Here in Australia, the situation is vastly different. Only weeks ago, the Fair Work Commission ruled that a delivery driver who claimed unfair dismissal from Uber was not an employee of the company.

After a spate of fatal accidents that claimed the lives of five delivery riders in the space of three months at the end of 2020 in Australia, the spotlight has been shone on the dangerous, insecure and low paid work that gig economy workers are engaged in.

National Secretary of the Transport Workers Union (TWU), Michael Kaine, said that Australia is well behind the standards upheld by the British court decision.

“This ruling from the UK is unequivocal and has huge implications for Australian law – gig economy workers have rights. We call upon the Federal Government to urgently act upon this ruling and legislate now to recognise the rights of rideshare drivers and food delivery riders,” Mr Kaine said.

“The rest of the world is leaving Australia behind while our laws remain out of date. The need to regulate is urgent with delivery riders dying on the roads and rideshare drivers being ripped off. Our aim is for regulation to put in place an independent tribunal to give workers the rights and protections they need.”

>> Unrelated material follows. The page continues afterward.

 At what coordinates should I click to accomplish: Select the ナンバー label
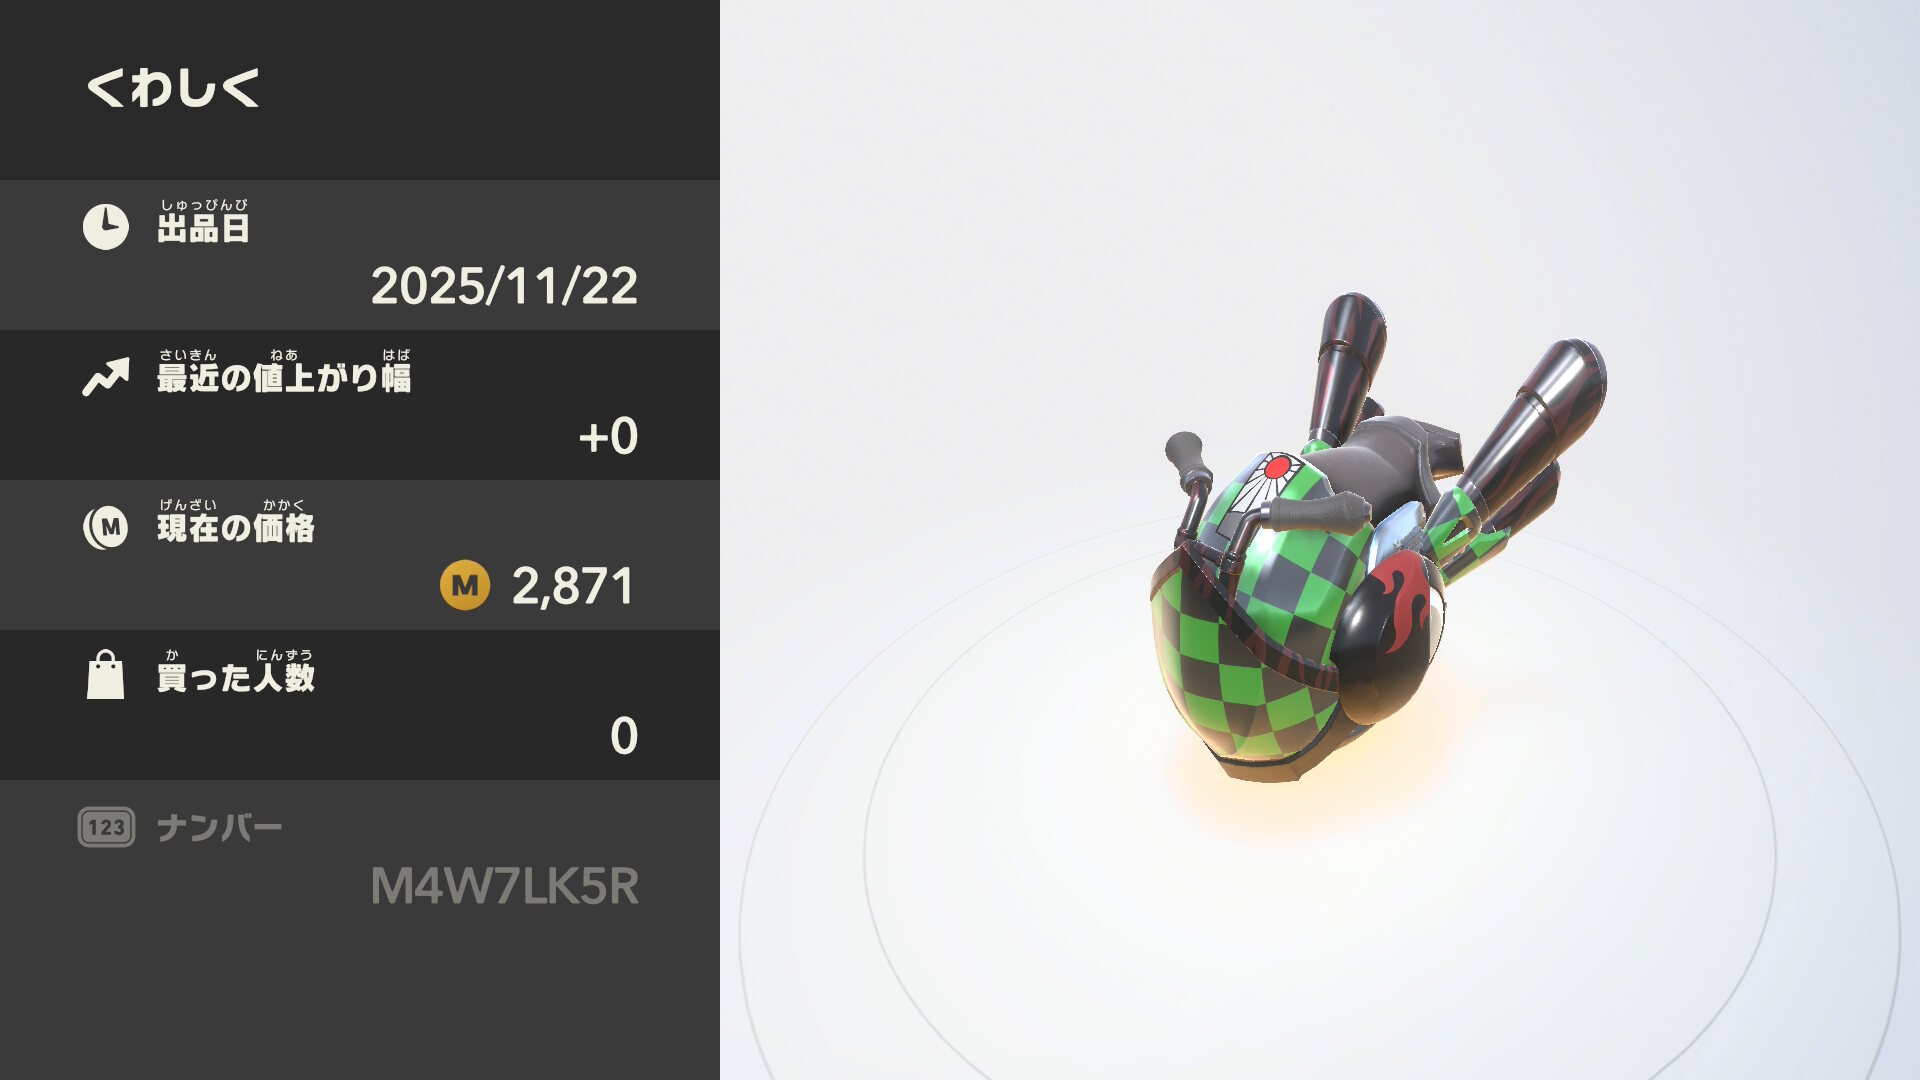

Malcolm McKenzie has been rideshare driver making a living on Sydney’s roads for the past three years. He finds the burden placed on drivers to carry all the costs and risks associated with his job wearying.

“It’s the risks of operating the vehicle, it’s costs,” he explained to On the Job.

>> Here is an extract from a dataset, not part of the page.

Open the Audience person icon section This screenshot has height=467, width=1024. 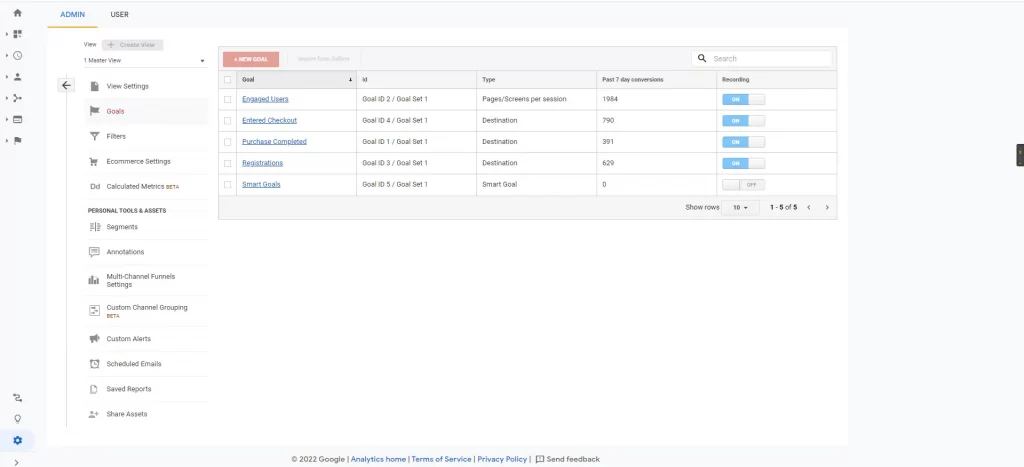(x=17, y=76)
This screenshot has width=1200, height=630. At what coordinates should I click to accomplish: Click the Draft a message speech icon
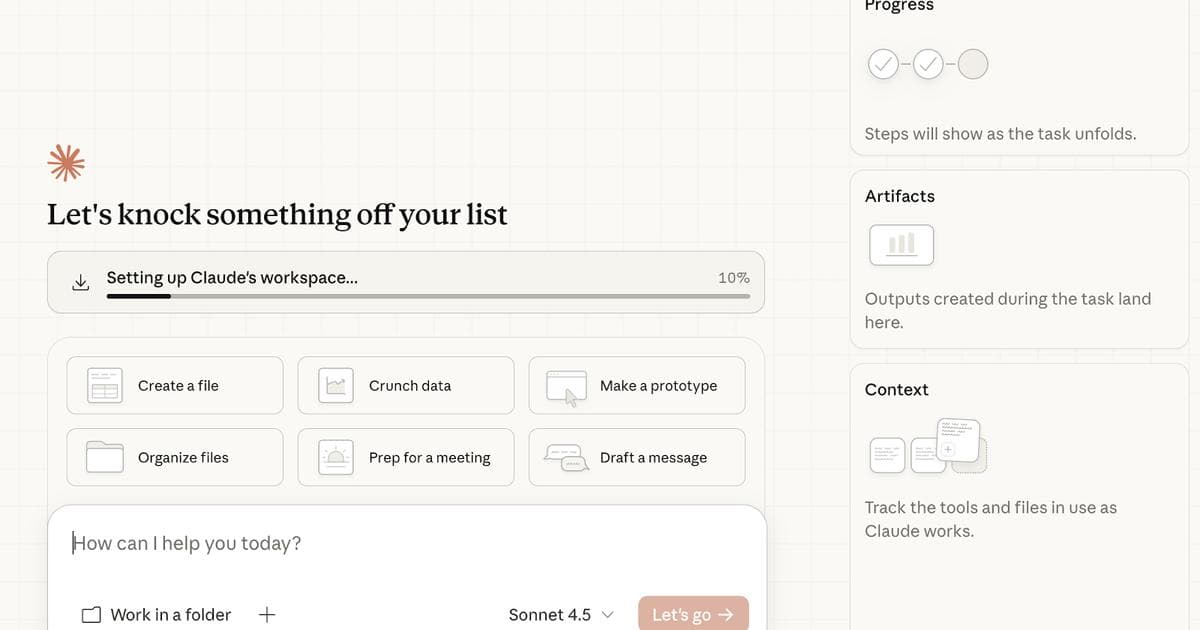564,457

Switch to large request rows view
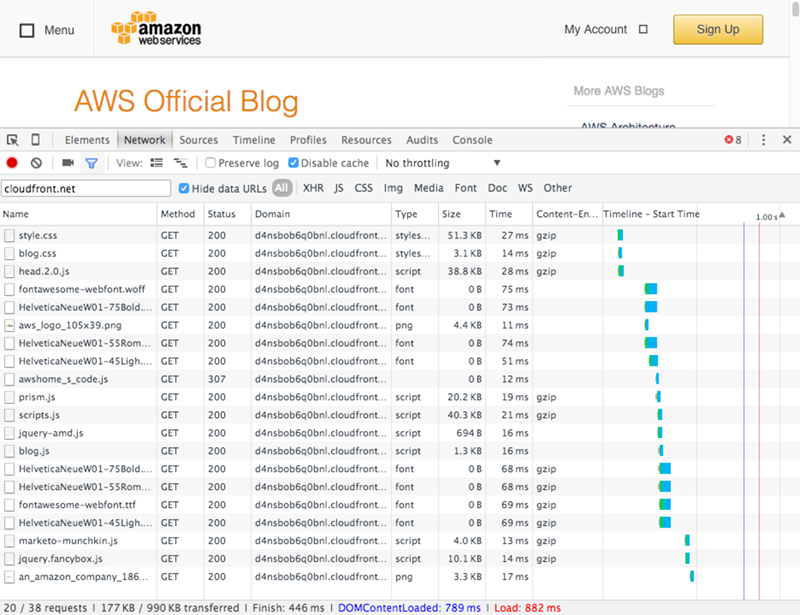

“It’s in trying to minimize your costs and maximize your profit. You might be making decisions about safety that minimize costs like using tyres for a longer period rather than having better grip, things like that.

“Rideshare drivers can’t get workers compensation – we can get personal accidents policies which are just completely inadequate in terms of the amount claimed.

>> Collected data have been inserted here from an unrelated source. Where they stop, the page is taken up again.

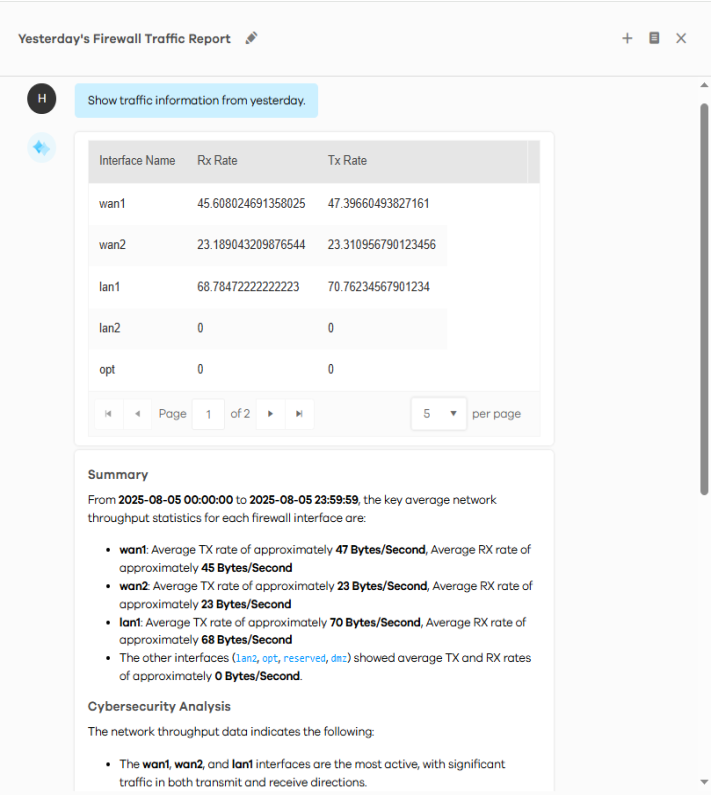Select the lan1 interface row
The height and width of the screenshot is (795, 711).
(266, 287)
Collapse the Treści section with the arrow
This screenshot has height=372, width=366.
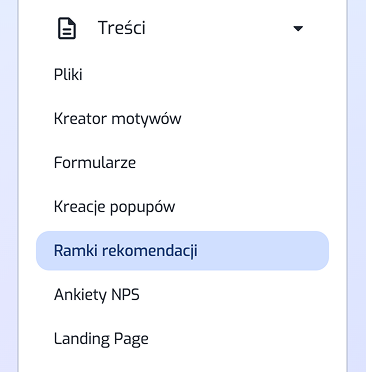point(298,29)

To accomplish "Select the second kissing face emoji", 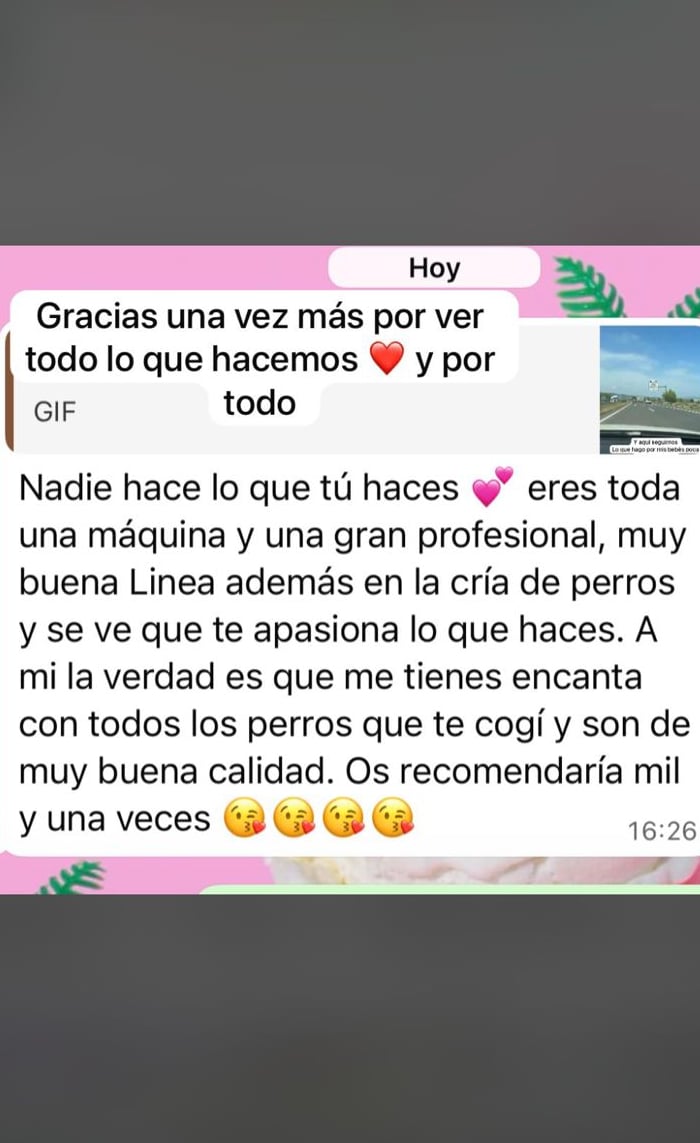I will pos(294,818).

“Rideshare drivers don’t pay themselves superannuation. We drivers make those decisions in order to keep food on the table and the rent paid,” Mr. McKenzie said.

Mr McKenzie believes its time Australian gig economy workers went back to the courts to try and change the status of their employment.

Australian rideshare driver Malcome McKenzie

“I think it’s incumbent on rideshare drivers in Australia to take a court action against Uber and other rideshare operators to make that case for us being employed,” he said.

For Michael Kaine and the TWU, these changes shouldn’t be left to the courts. They want to see legislation and laws that provide protection, job security and entitlements for gig economy workers.

“The Federal Government has proved this week it is willing to take on major tech firms like Google and Facebook in an effort to regulate them. It should apply the same determination towards Uber, Deliveroo and others and protect workers in Australia,” he said.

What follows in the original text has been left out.